Top of Supplied information
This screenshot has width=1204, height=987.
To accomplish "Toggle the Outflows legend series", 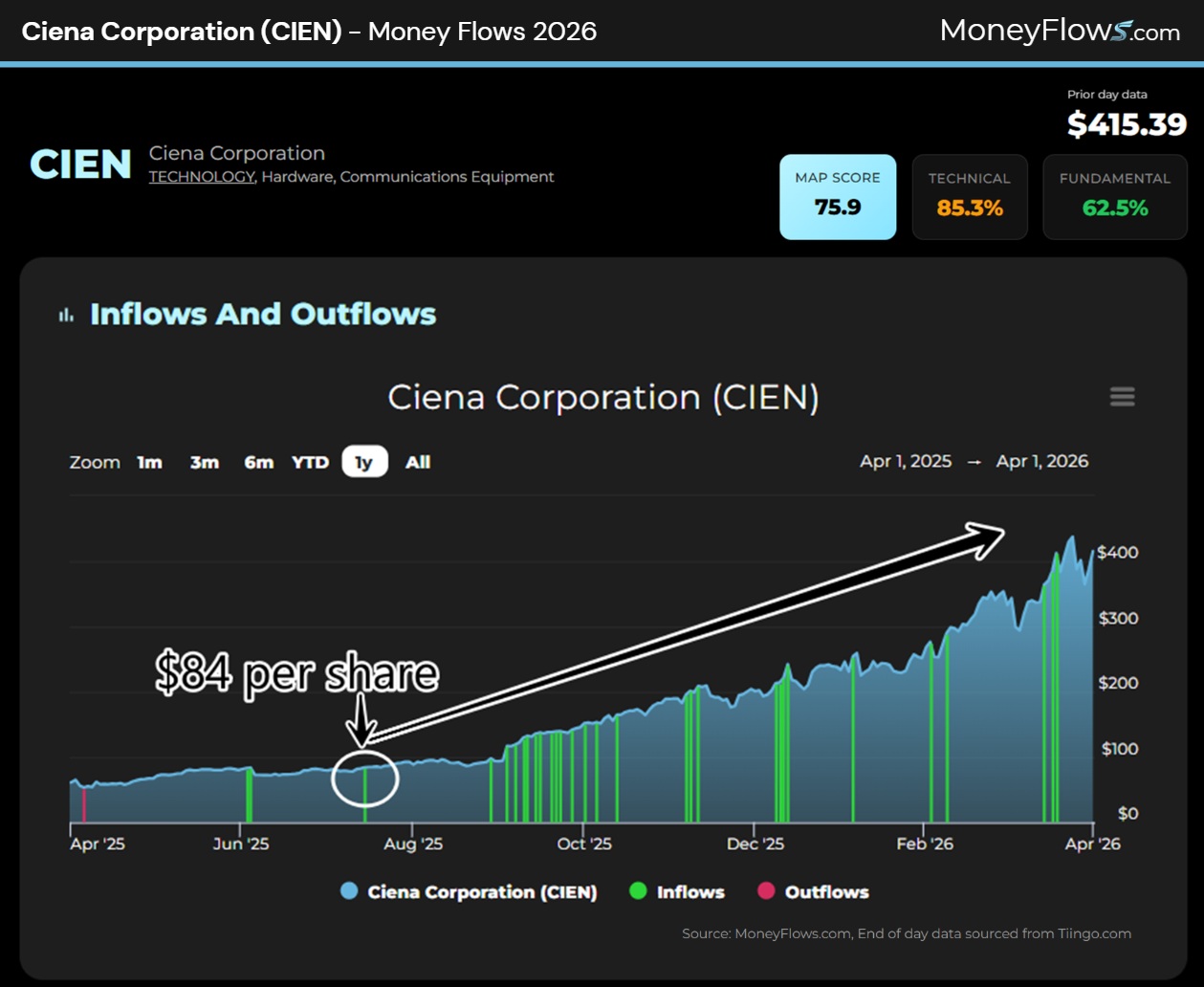I will (x=813, y=892).
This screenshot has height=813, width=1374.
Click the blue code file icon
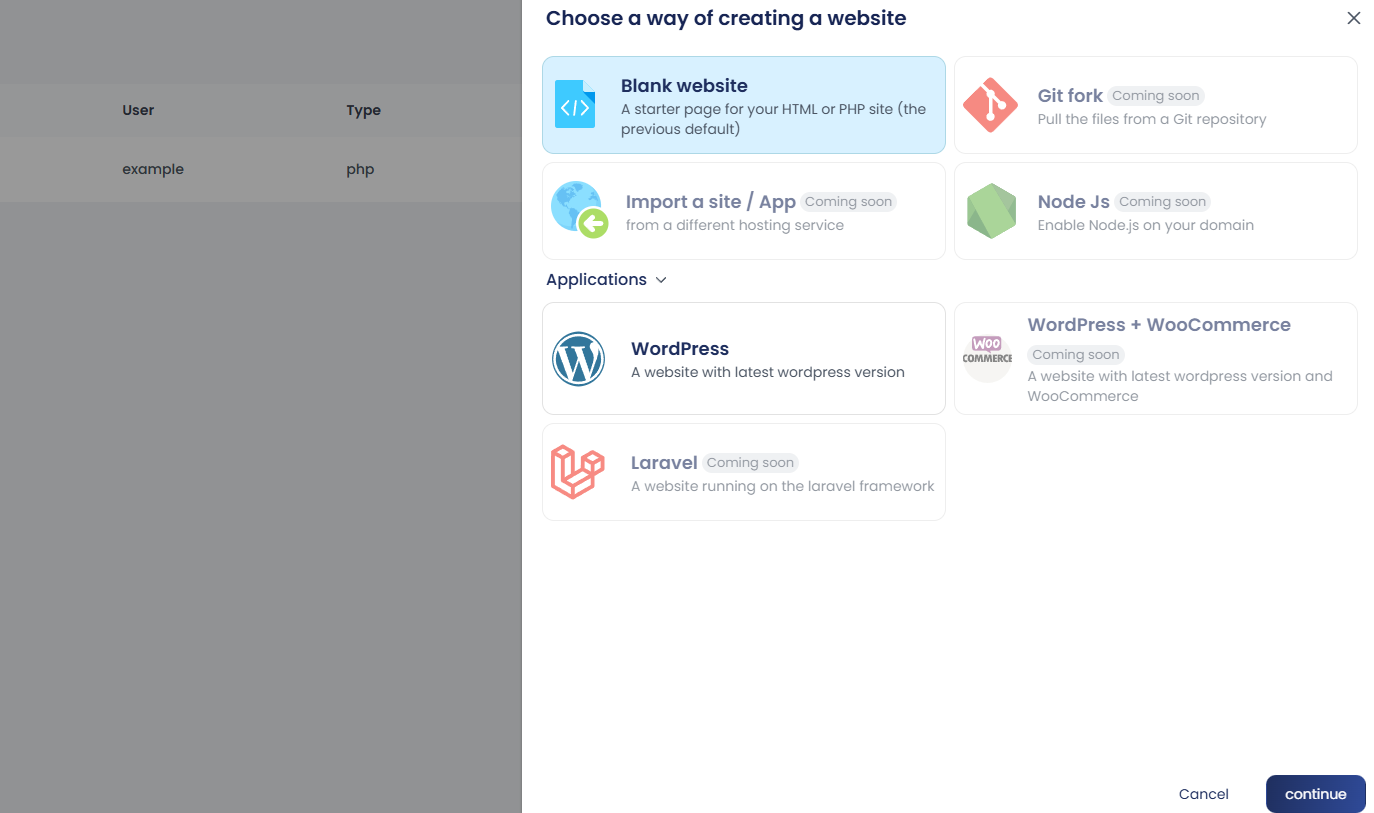click(x=575, y=104)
Bottom of Supplied information
Task prompt:
Go through the data line by line and work out how many lines contain "width". Give only that number.

Answer to the exercise:
2